Concealing the identity of faces in oblique images with adaptive hopping Gaussian mixtures
This addresses privacy concerns for bystanders in public places captured by drone cameras, but it is incremental as it builds on existing privacy filtering techniques.
The authors tackled the problem of privacy violation in aerial photographs by proposing a filter that pseudo-randomly modifies face regions to prevent identity inference, showing it protects privacy while reducing distortion and resisting attacks.

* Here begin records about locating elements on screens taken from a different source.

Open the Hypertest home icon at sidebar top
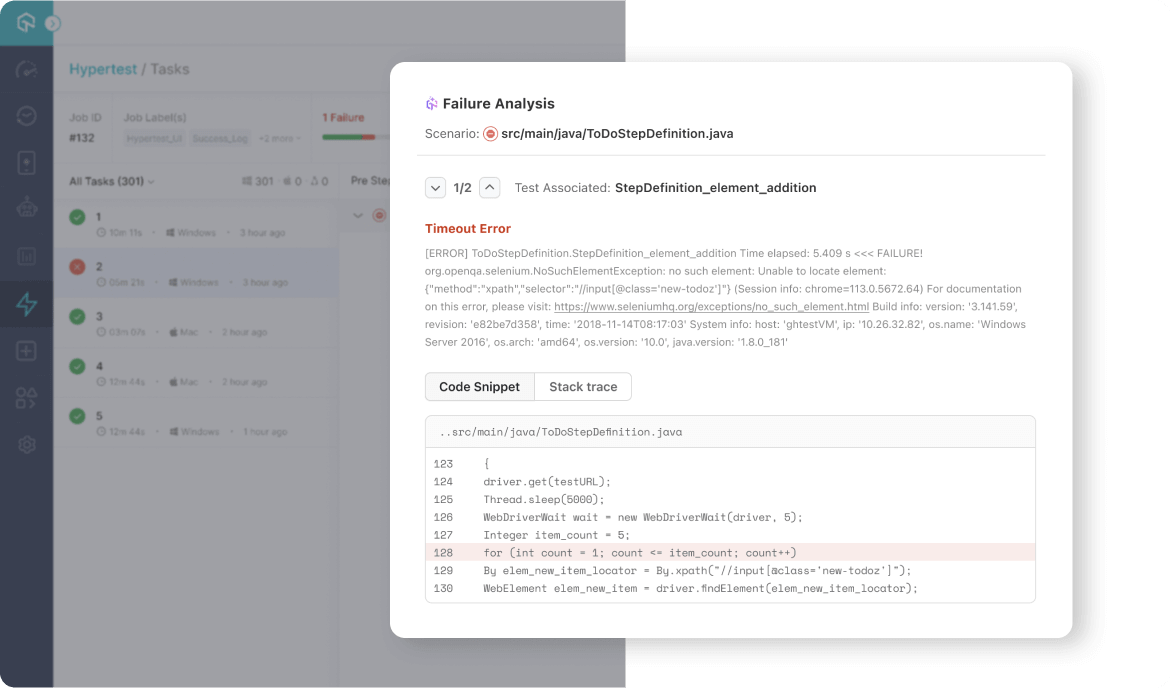This screenshot has height=688, width=1170. tap(26, 22)
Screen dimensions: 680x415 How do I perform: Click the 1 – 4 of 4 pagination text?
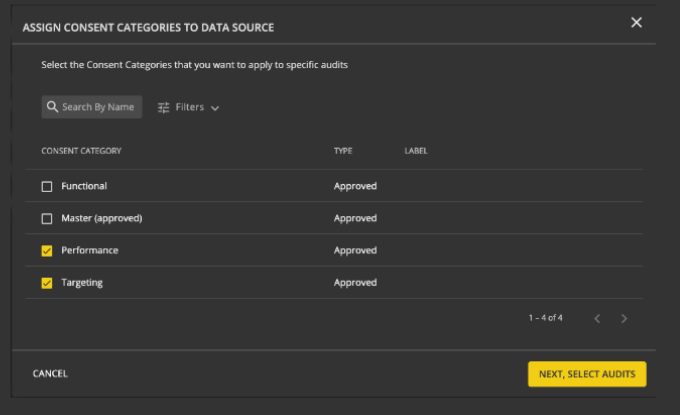click(x=546, y=318)
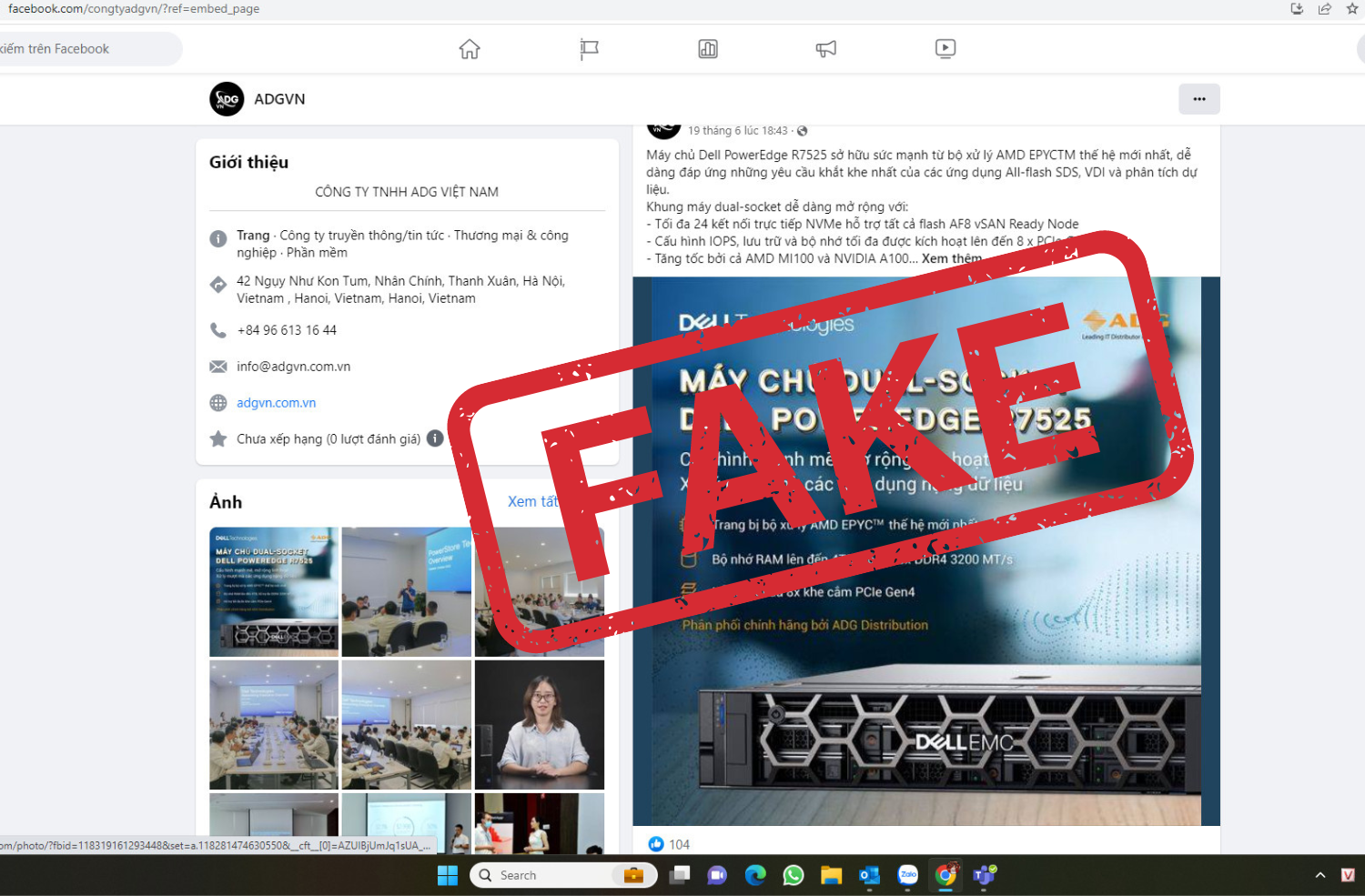
Task: Open WhatsApp from the taskbar
Action: (x=794, y=875)
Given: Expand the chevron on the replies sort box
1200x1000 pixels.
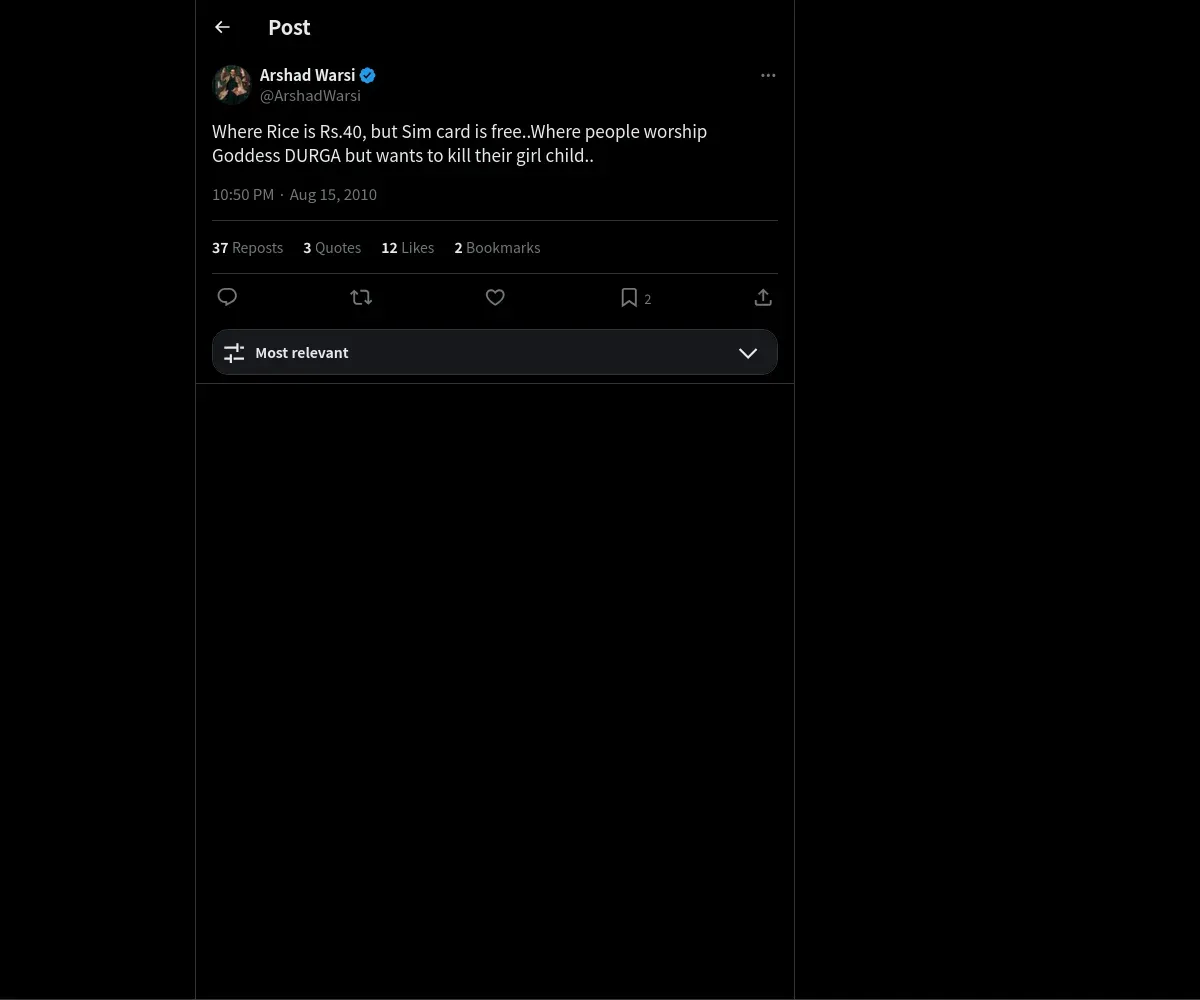Looking at the screenshot, I should point(747,352).
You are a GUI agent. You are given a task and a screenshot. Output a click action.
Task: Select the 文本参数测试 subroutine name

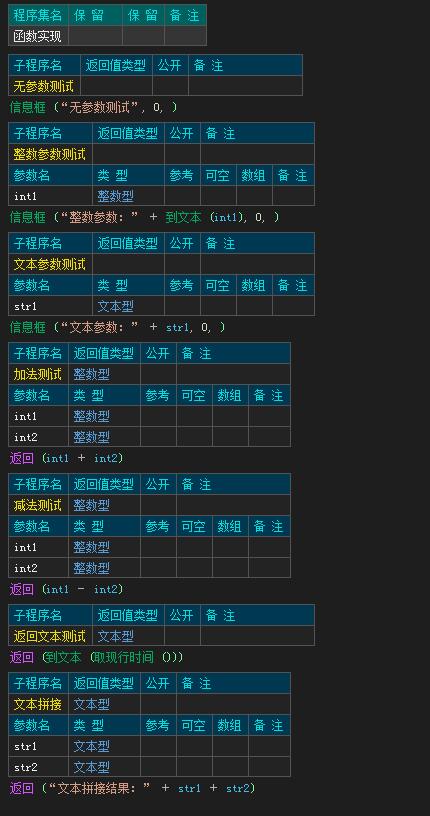(x=50, y=264)
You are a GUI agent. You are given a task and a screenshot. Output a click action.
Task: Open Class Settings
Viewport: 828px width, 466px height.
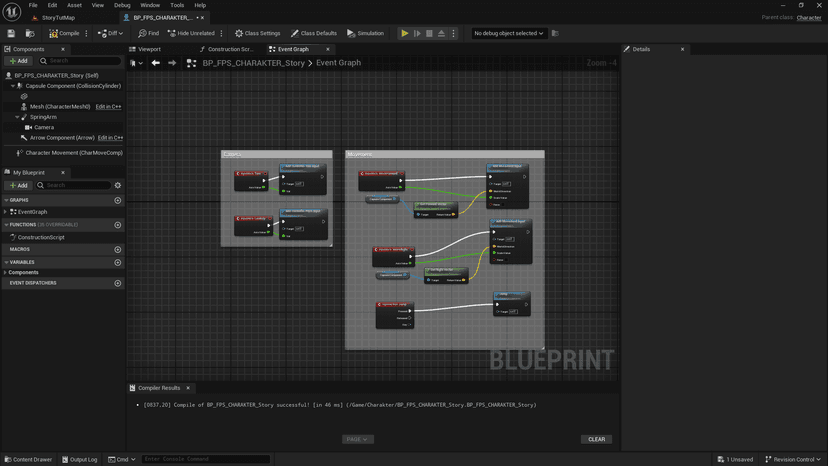click(x=257, y=33)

Cameras mounted on Micro Aerial Vehicles (MAVs) are increasingly used for recreational photography. However, aerial photographs of public places often contain faces of bystanders thus leading to a perceived or actual violation of privacy. To address this issue, we propose to pseudo-randomly modify the appearance of face regions in the images using a privacy filter that prevents a human or a face recogniser from inferring the identities of people. The filter, which is applied only when the resolution is high enough for a face to be recognisable, adaptively distorts the face appearance as a function of its resolution. Moreover, the proposed filter locally changes its parameters to discourage attacks that use parameter estimation. The filter exploits both global adaptiveness to reduce distortion and local hopping of the parameters to make their estimation difficult for an attacker. In order to evaluate the efficiency of the proposed approach, we use a state-of-the-art face recognition algorithm and synthetically generated face data with 3D geometric image transformations that mimic faces captured from an MAV at different heights and pitch angles. Experimental results show that the proposed filter protects privacy while reducing distortion and exhibits resilience against attacks.